Kemudian produk Pertalite ini di-blending atau dioplos untuk dijadikan produk Pertamax. Abdul Qohar pun menegaskan bahwa perbuatan Riva Siahaan ini tidak diperbolehkan dan bertentangan dengan ketentuan hukum yang ada.

"Dalam pengadaan produk kilang oleh PT Pertamina Patra Niaga, Riva kemudian melakukan pembelian untuk produk Pertamax (Ron 92). Padahal sebenarnya, hanya membeli Pertalite (Ron 90) atau lebih rendah."

"Kemudian, Pertalite tersebut di-blending di Storage/Depo untuk menjadi Ron 92. Dan hal tersebut tidak diperbolehkan atau bertentangan dengan ketentuan yang ada," beber Abdul Qohar.

Namun demikian usai penangkapan tersebut Pertamina membantah telah mengoplos BBM. Bantahan itu disampaikan dalam rapat dengan komisi XII DPR.

Di hadapan DPR, PT Pertamina Patra Niaga mengakui adanya proses penambahan zat aditif pada BBM jenis Pertamax sebelum didistribusikan ke SPBU, Rabu (26/2/2025) namun hal itu berbeda dengan mengoplos. 
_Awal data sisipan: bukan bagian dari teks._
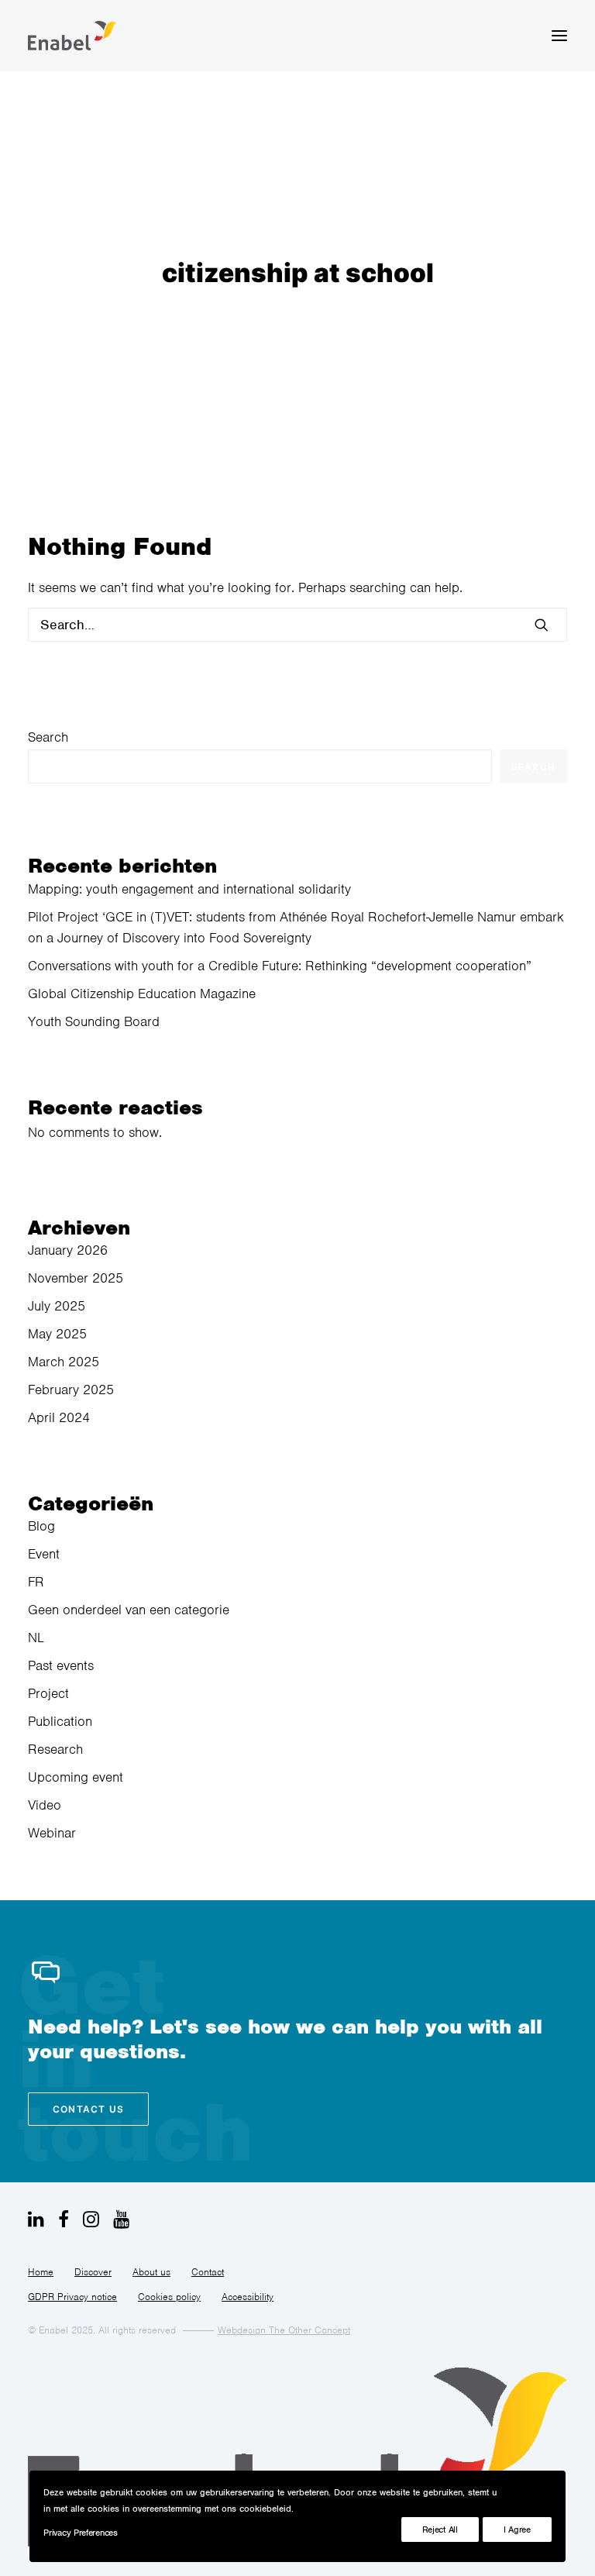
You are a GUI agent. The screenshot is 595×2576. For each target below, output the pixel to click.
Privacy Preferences (80, 2532)
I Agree (517, 2529)
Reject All (440, 2529)
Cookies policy (169, 2296)
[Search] (297, 625)
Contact (207, 2272)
“Di Patra Niaga, kita terima di terminal itu sudah dalam bentuk RON 90 dan RON 92, tidak ada proses perubahan RON. Tetapi yang ada untuk Pertamax, kita tambahan aditif. Jadi di situ ada proses penambahan aditif dan proses penambahan warna,” ujar Pelaksana Tugas Harian (Pth) Direktur Utama Pertamina Patra Niaga, Mars Ega Legowo Putra. 

Ega menekankan bahwa proses injeksi tersebut adalah proses umum dalam industri minyak. Tujuannya utamanya adalah untuk meningkatkan kualitas produk. “Meskipun sudah dalam RON 90 maupun RON 92, itu sifatnya masih best fuel, artinya belum ada aditif,” kata Ega. 

Namun, Ega memastikan bahwa penambahan zat aditif yang dilakukan, bukan berarti terjadi pengoplosan Pertamax dengan Pertalite. “Ketika kita menambahkan proses blending ini, tujuannya adalah untuk meningkatkan value daripada produk tersebut. Jadi best fuel RON 92 ditambahkan aditif agar ada benefitnya, penambahan benefit untuk performance dari produk-produk ini,” ungkapnya. 

Selain itu, lanjut Ega, setiap produk yang diterima Pertamina telah melalui uji laboratorium guna memastikan kualitas BBM tetap terjaga hingga ke SPBU.  “Setelah kita terima di terminal, kami juga melakukan rutin pengujian kualitas produk. Nah, itu pun kita terus jaga sampai ke SPBU,” jelas Ega.